That legislation passed the House last month but remains hung up in the Senate. It does not include additional language on back pay.
Paoletta’s memo argues that the Government Employee Fair Treatment Act, or GEFTA, and subsequent legislation merely create conditions for Congress to authorise those payments. Lawmakers must also specifically set aside additional money to compensate workers returning from forced leave.
“GEFTA’s directive to pay contingent on the enactment of some future legislation is simply not the type of unconditional obligation that would guarantee, without further action by Congress, that furloughed employees would receive back pay,” the memo states.
Policymakers, including leading appropriators in Congress and House Speaker Mike Johnson (R-Louisiana), had generally interpreted the law in a more straightforward fashion: that new legislation to fund agencies would also automatically pay the government’s employees, whether furloughed or working without pay.
“It is a lucid reinterpretation of the law, but clearly against its intent,” said Robert Shea, a budget expert and former Republican OMB official.
Axios first reported the existence of the OMB memo.
Trump told reporters today that it wasn’t certain that all workers would get back pay.
“I would say it depends on who we’re talking about,” Trump said.
“I can tell you this: The Democrats have put a lot of people in great risk and jeopardy, but it really depends on who you’re talking about.
“But for the most part, we’re going to take care of our people.

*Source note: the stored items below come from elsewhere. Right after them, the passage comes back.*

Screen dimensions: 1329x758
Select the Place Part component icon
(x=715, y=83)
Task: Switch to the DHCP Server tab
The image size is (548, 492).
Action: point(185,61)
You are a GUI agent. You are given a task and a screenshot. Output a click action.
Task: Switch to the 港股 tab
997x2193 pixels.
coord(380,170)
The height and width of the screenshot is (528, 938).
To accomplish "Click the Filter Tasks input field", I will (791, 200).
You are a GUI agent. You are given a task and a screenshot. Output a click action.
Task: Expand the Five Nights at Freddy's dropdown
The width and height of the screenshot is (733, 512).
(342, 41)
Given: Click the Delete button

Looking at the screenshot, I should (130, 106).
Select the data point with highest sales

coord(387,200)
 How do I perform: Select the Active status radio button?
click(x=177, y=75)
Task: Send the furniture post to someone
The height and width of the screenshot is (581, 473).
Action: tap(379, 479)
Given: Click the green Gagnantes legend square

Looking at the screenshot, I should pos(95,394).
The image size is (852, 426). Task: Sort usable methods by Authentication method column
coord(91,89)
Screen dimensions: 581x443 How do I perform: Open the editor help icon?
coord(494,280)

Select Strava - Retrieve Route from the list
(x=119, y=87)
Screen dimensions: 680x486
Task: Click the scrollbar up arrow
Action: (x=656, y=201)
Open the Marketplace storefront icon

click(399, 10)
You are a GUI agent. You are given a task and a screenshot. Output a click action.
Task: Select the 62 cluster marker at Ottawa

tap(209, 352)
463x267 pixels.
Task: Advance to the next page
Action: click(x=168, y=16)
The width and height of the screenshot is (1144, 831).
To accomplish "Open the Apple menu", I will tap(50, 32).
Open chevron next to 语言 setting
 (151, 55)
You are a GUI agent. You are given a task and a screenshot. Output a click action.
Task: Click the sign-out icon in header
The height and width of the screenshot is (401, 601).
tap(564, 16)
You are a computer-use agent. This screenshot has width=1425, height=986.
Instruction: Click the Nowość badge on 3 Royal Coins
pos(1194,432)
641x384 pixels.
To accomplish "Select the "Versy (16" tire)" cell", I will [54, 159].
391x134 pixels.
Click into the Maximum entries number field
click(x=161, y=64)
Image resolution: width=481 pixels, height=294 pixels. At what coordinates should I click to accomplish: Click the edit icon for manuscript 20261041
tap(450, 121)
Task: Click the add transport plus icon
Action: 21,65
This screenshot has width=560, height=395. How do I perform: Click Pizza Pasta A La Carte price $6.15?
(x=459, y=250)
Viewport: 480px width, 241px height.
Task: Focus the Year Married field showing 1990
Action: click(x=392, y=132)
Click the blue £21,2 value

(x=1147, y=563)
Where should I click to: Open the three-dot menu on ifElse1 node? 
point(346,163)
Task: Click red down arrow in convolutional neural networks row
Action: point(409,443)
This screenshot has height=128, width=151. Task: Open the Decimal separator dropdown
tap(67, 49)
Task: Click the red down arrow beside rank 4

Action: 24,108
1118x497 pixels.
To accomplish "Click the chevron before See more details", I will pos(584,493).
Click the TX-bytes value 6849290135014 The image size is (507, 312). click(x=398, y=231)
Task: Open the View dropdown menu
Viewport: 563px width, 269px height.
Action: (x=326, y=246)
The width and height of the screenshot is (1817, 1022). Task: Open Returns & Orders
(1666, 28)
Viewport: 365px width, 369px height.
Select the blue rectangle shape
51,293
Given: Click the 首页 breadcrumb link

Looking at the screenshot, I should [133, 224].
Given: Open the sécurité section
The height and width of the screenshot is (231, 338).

There are some people that really don’t deserve to be taken care of, and we’ll take care of them in a different way.”
He did not elaborate.
During a shutdown, the White House has broad latitude to determine which federal offices remain open.
Federal employees essential to public safety and protecting government property continue their duties, largely unpaid.
Others are sent home with strict instructions not to work, although some agencies with alternate sources of funding - such as Social Security and Medicare - continue operating.
Roughly 750,000 employees have been furloughed during the shutdown, according to congressional accountants.
Guidance last month from the Office of Personnel Management, which acts as the federal government’s human resources department, to workers and agencies said the 2019 law required the government “to provide retroactive pay for Federal employees affected by a lapse in appropriations as soon as possible after the lapse in appropriations ends, regardless of scheduled pay dates, and subject to the enactment of appropriations Acts ending the lapse”.
Also, multiple agencies have told their workers that they would receive pay once the shutdown ended.
A frequently asked questions document on the White House’s website had said as of September 30 that “both furloughed and excepted employees will be paid retroactively”.
However, the document was quietly amended at the weekend to take out the reference to the 2019 law. The trade publication Government Executive first reported the change today.
Johnson’s website stated that “under federal law, employees are entitled to backpay upon the government reopening”. Today though, the House Speaker signalled OMB’s new analysis may alter that stance.
“It is true that in previous shutdowns, many or most of them have been paid for the time that they were furloughed,” Johnson said.
He added that “some legal analysts that are saying that might not be appropriate or necessary, in terms of the law requiring that back pay be provided”.
Senate Majority Leader John Thune (R-South Dakota) told reporters that back pay was “a fairly standard practice” and that he wasn’t familiar with OMB’s argument.
“My understanding is, yes, that they would get paid,” he said. “I’ll find out. I haven’t heard this up until now.”
Administration officials hope the memo will maximise Republicans’ leverage in shutdown negotiations with Democrats, according to two people familiar with internal talks, both speaking on the condition of anonymity.
Trump and Vice-President JD Vance have threatened imminent mass layoffs of federal employees - from arms of the federal government that Trump called “Democrat agencies” - but have yet to carry out the firings.
Democrats indicated the move might have the opposite effect.
“Honestly, the impact it seems to have had on Democrats here is people kind of digging in their heels harder and not wanting to give an inch to those kind of hollow threats,” Representative James Walkinshaw (D-Virginia) told the Post.
“And the latest threat to not pay furloughed federal workers at the end of the shutdown I think is in precisely the same category. The law is just very clear.”